[Saved entries]
·····

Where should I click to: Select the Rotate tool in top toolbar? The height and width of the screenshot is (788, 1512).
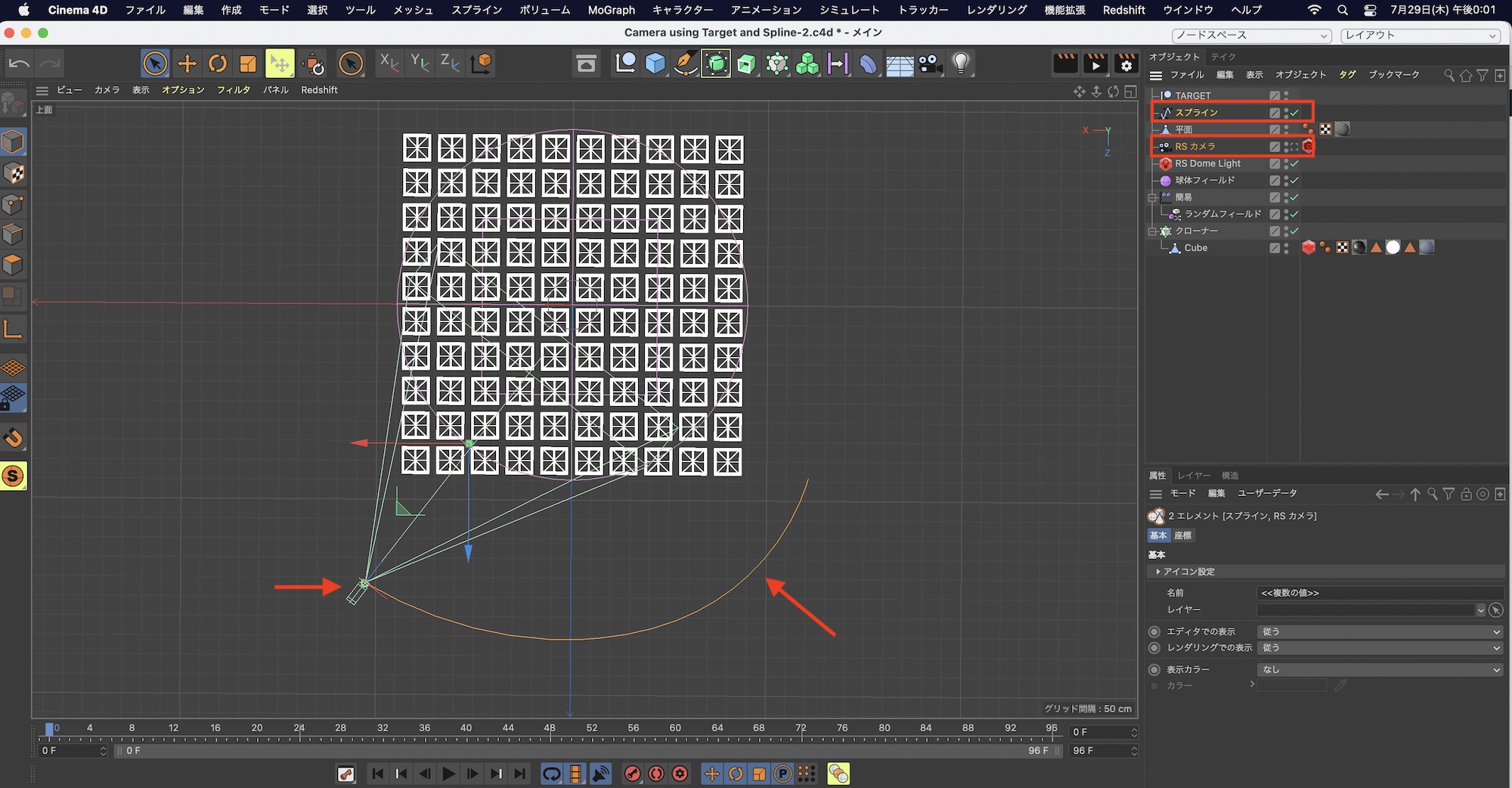(218, 64)
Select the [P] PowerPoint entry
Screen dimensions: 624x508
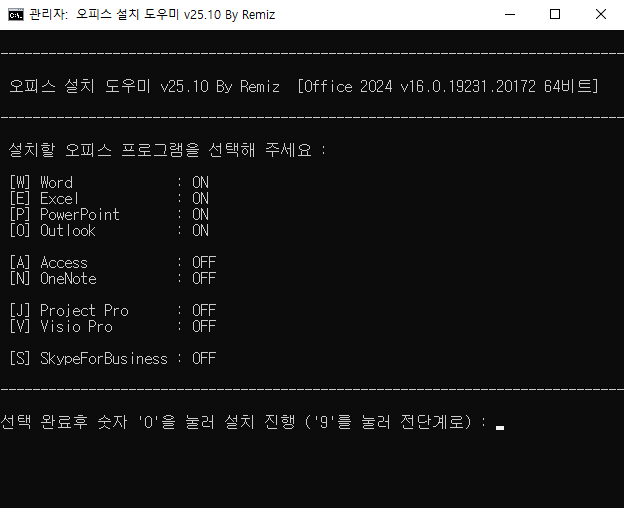[x=64, y=215]
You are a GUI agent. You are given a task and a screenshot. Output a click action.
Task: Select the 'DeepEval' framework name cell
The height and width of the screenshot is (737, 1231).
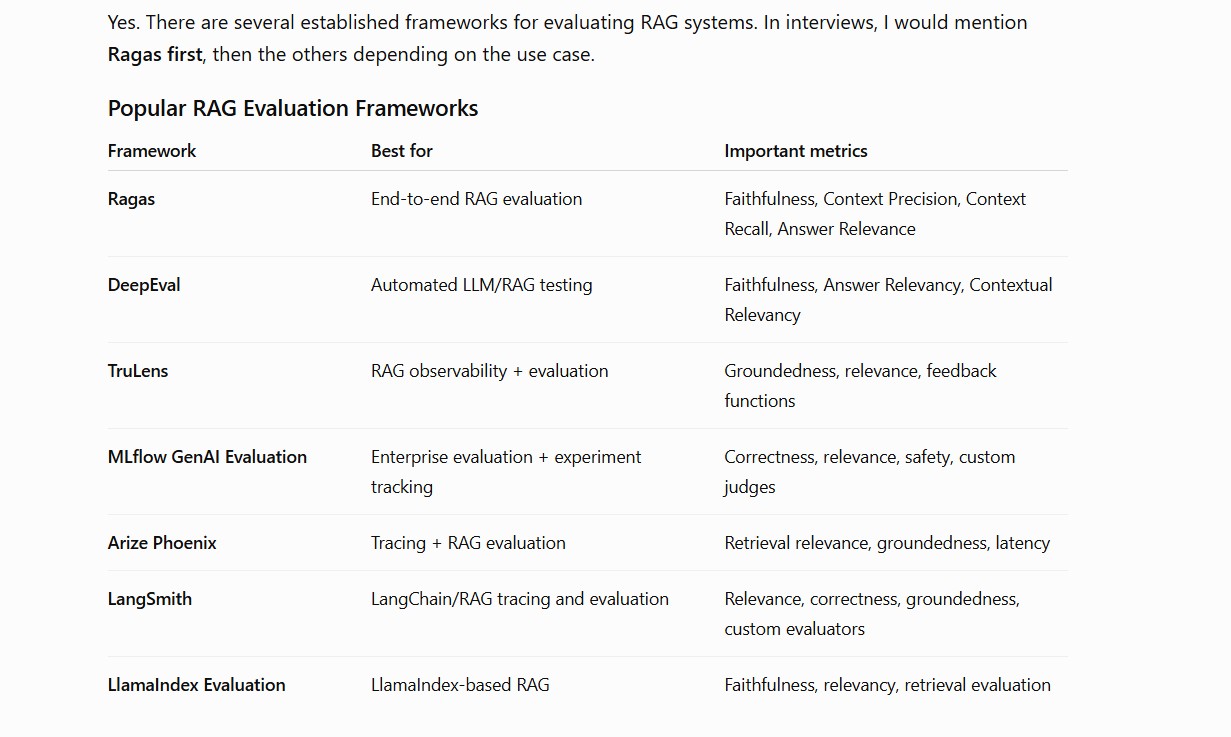[144, 285]
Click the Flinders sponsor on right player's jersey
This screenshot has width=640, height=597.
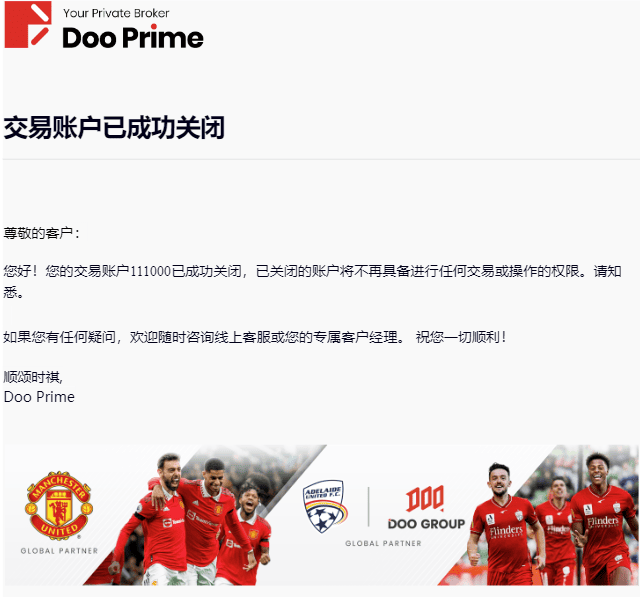pyautogui.click(x=602, y=521)
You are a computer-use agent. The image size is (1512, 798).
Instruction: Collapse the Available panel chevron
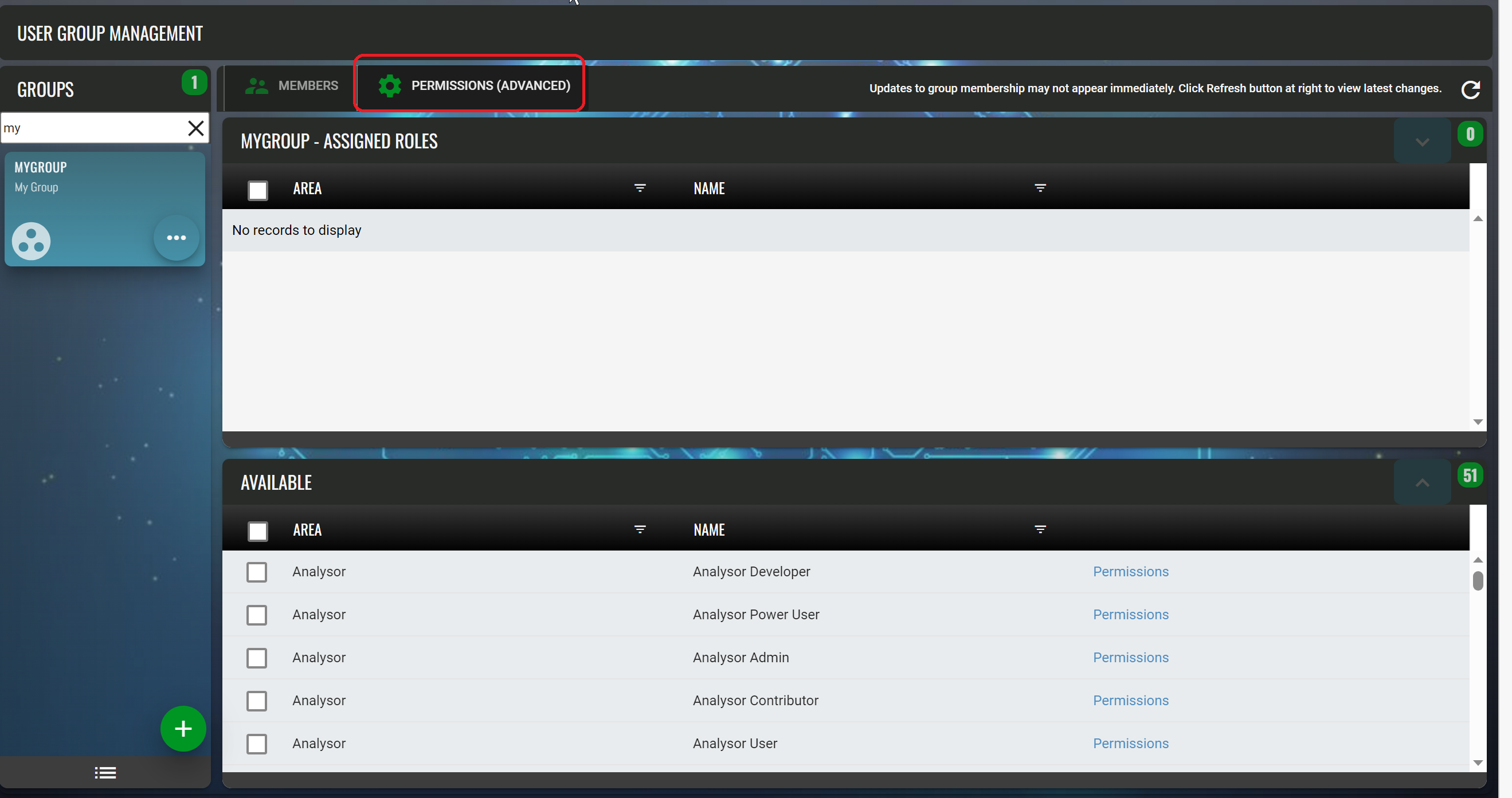pyautogui.click(x=1421, y=483)
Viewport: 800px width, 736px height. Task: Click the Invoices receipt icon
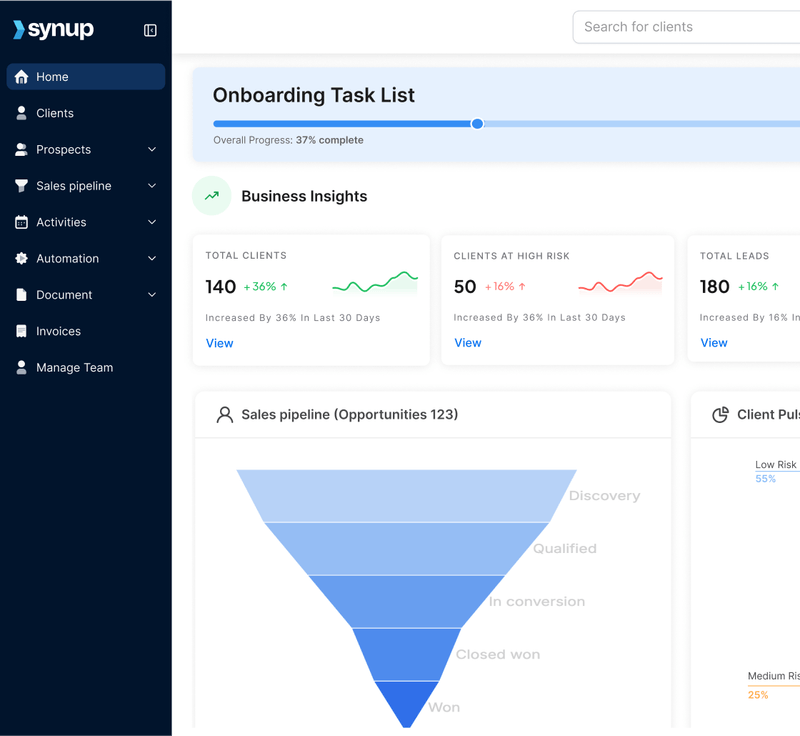pos(22,331)
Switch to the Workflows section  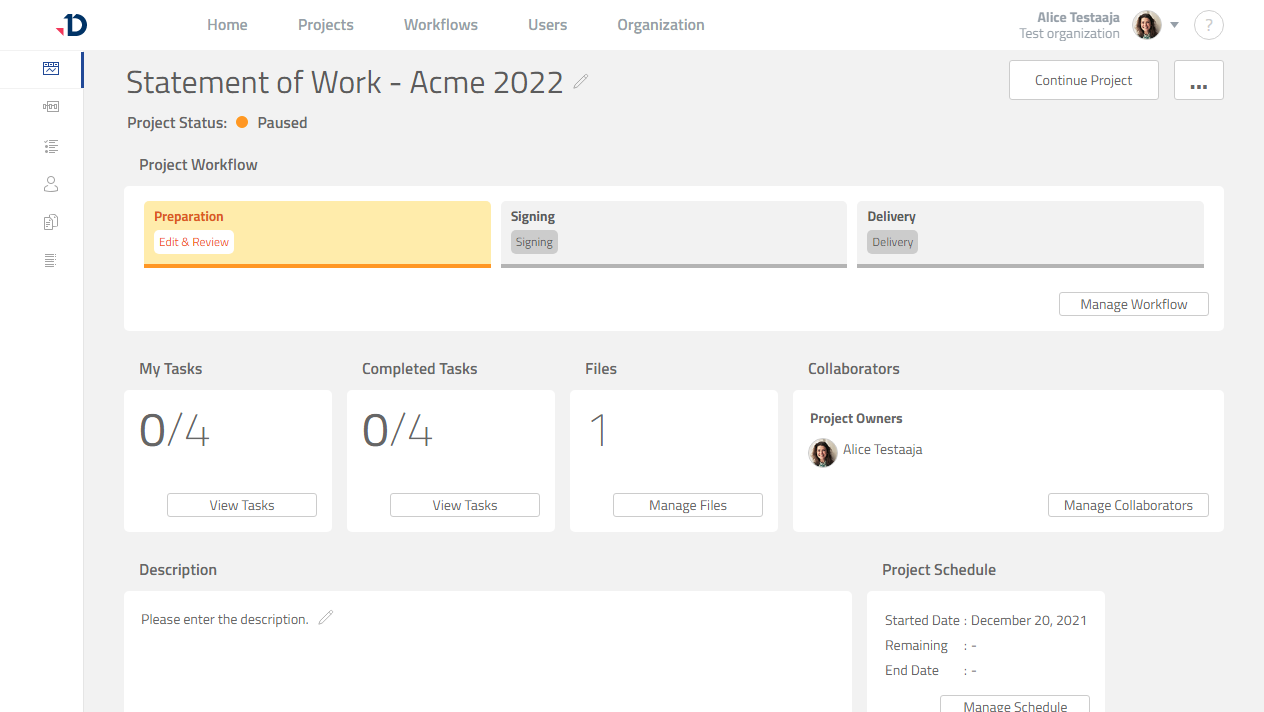(x=440, y=24)
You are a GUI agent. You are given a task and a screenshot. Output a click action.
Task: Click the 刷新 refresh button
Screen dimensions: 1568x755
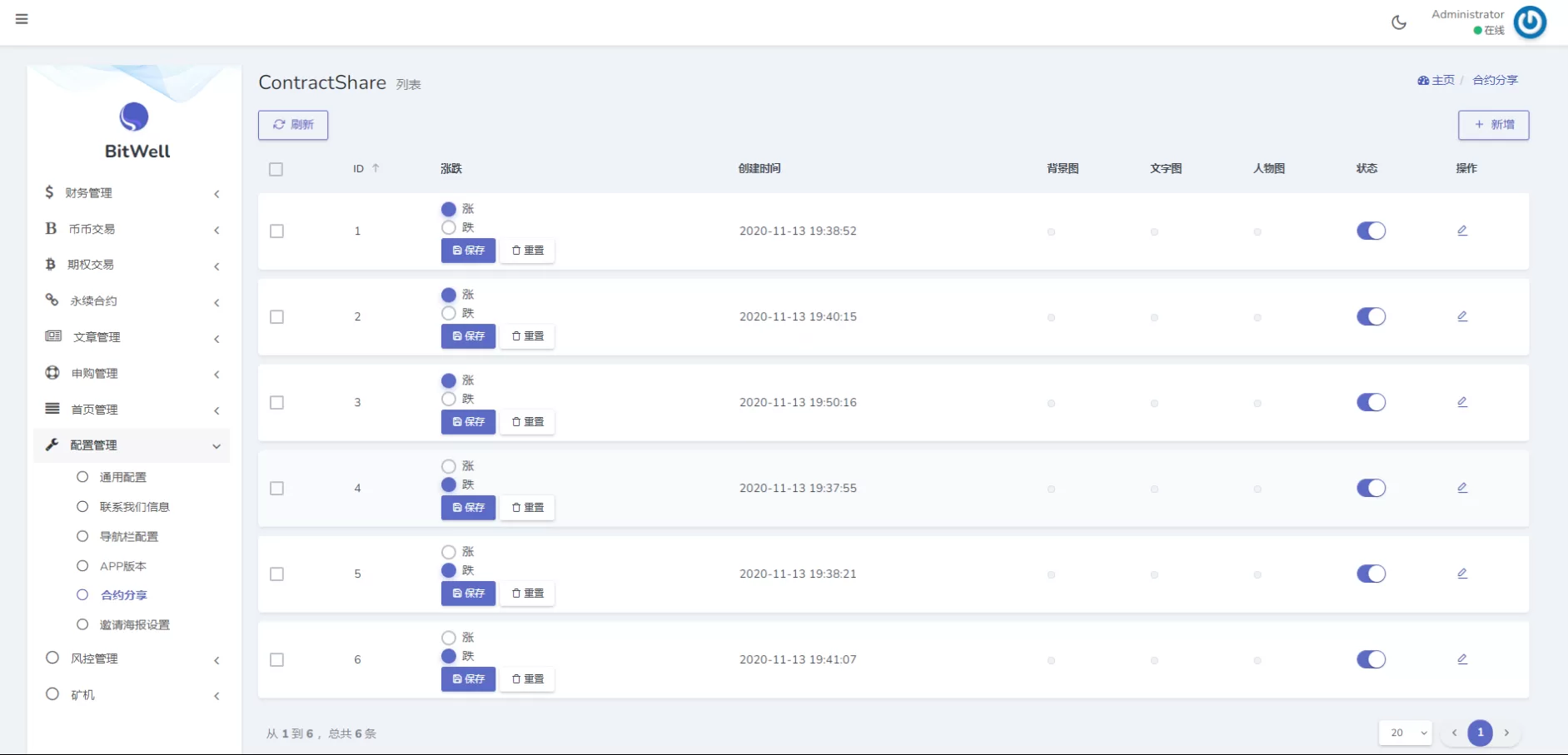[293, 125]
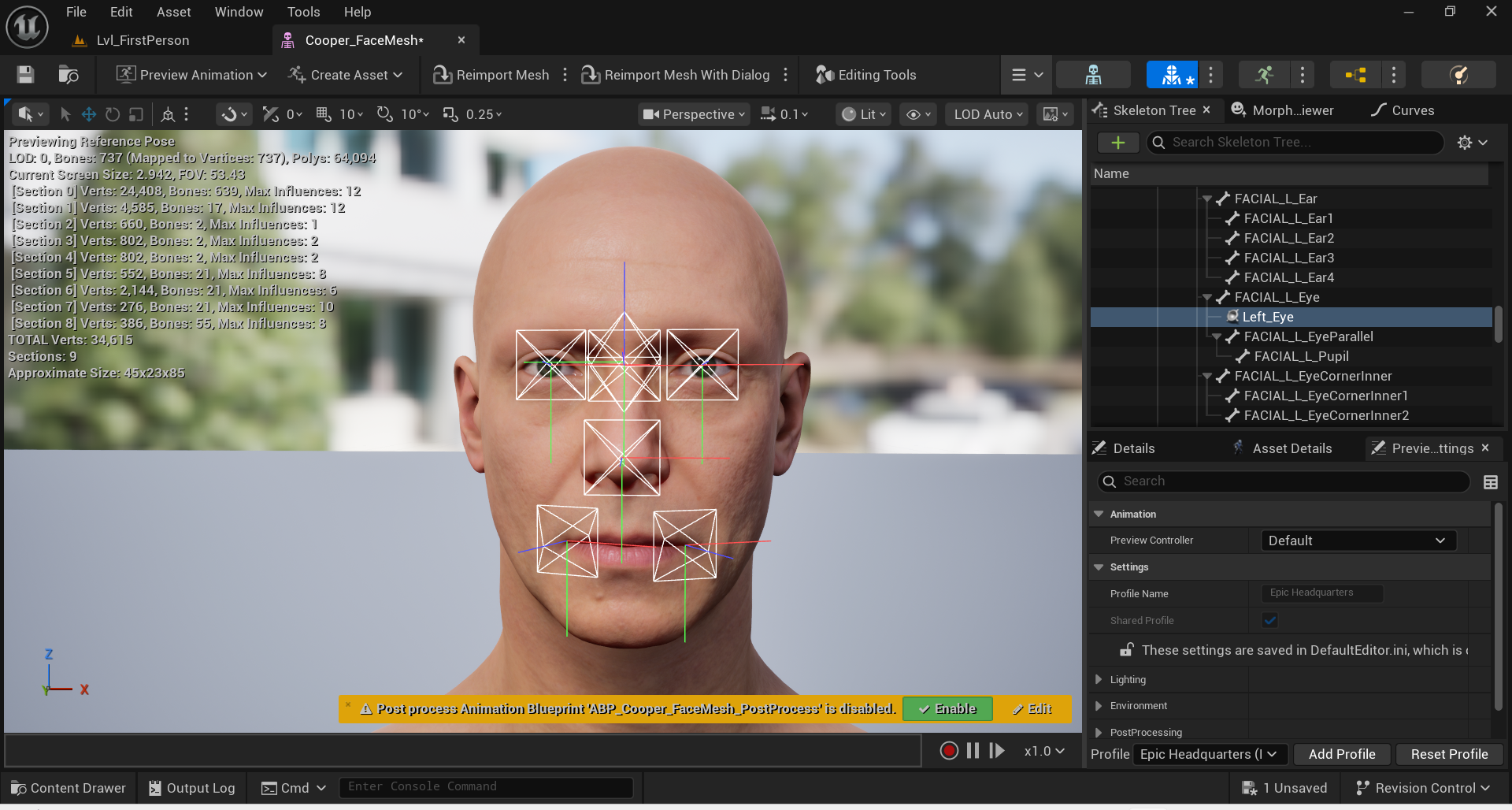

·····

[PROBLEM REQUIREMENTS] Find each line in the material above that contains the word "screenshot", and copy those lines.

[SOLUTION FOR THIS PROBLEM]
Where should I click to: Select the Rotate tool in top toolbar? The height and width of the screenshot is (788, 1512).
You are a GUI agent. You are given a task and a screenshot. Output a click action.
The height and width of the screenshot is (737, 1231).
This screenshot has width=640, height=597.
You are a GUI agent. You are given a task and a screenshot. Output a click action.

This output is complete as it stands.